§ **Stored items**
==============================
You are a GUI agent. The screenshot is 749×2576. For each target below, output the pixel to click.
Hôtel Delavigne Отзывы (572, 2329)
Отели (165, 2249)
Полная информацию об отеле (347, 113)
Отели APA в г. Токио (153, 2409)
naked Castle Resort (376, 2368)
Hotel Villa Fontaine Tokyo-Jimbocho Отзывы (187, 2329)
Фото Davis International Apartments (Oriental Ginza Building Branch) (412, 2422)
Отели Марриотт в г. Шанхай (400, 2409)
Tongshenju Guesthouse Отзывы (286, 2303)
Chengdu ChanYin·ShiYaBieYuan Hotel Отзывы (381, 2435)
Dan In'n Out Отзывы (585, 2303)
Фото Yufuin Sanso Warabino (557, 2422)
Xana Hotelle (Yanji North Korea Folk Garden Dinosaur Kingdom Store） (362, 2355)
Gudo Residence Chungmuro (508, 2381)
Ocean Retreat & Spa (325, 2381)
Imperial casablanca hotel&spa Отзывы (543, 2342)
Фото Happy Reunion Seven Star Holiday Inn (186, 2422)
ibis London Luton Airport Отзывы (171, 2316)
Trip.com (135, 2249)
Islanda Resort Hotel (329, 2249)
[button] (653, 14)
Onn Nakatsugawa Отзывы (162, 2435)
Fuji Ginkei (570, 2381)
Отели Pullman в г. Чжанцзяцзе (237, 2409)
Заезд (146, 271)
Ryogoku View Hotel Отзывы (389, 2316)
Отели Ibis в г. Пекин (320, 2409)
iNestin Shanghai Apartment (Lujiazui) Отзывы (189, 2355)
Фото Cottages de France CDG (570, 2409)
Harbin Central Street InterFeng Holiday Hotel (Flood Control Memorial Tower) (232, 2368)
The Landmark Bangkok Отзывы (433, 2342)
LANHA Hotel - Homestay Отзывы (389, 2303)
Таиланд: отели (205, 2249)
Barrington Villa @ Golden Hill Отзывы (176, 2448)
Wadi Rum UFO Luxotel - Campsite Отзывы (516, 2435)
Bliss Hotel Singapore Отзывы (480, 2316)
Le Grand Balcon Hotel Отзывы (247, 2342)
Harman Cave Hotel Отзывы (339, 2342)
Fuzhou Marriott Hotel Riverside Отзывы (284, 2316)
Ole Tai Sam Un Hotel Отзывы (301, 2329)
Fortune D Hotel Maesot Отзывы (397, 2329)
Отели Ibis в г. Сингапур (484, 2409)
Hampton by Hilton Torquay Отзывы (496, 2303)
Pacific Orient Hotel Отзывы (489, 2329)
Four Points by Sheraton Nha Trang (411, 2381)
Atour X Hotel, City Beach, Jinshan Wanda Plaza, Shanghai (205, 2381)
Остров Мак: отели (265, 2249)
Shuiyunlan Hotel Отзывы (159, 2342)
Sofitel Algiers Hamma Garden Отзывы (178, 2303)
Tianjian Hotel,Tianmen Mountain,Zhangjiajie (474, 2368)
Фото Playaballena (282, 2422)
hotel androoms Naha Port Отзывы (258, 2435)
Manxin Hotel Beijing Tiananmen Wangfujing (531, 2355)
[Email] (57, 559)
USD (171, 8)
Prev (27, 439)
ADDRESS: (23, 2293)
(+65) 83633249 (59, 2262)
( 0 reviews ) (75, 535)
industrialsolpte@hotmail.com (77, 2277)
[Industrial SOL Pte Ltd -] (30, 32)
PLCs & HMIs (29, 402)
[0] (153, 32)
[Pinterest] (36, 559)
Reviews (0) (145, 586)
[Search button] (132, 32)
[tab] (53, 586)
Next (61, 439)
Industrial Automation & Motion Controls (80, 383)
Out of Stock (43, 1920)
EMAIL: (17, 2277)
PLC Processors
==============================
§ **What to produce**
Would you copy all lines in the records where the string "Garden" appears?

§ **Response to the task**
Xana Hotelle (Yanji North Korea Folk Garden Dinosaur Kingdom Store） (362, 2355)
Sofitel Algiers Hamma Garden Отзывы (178, 2303)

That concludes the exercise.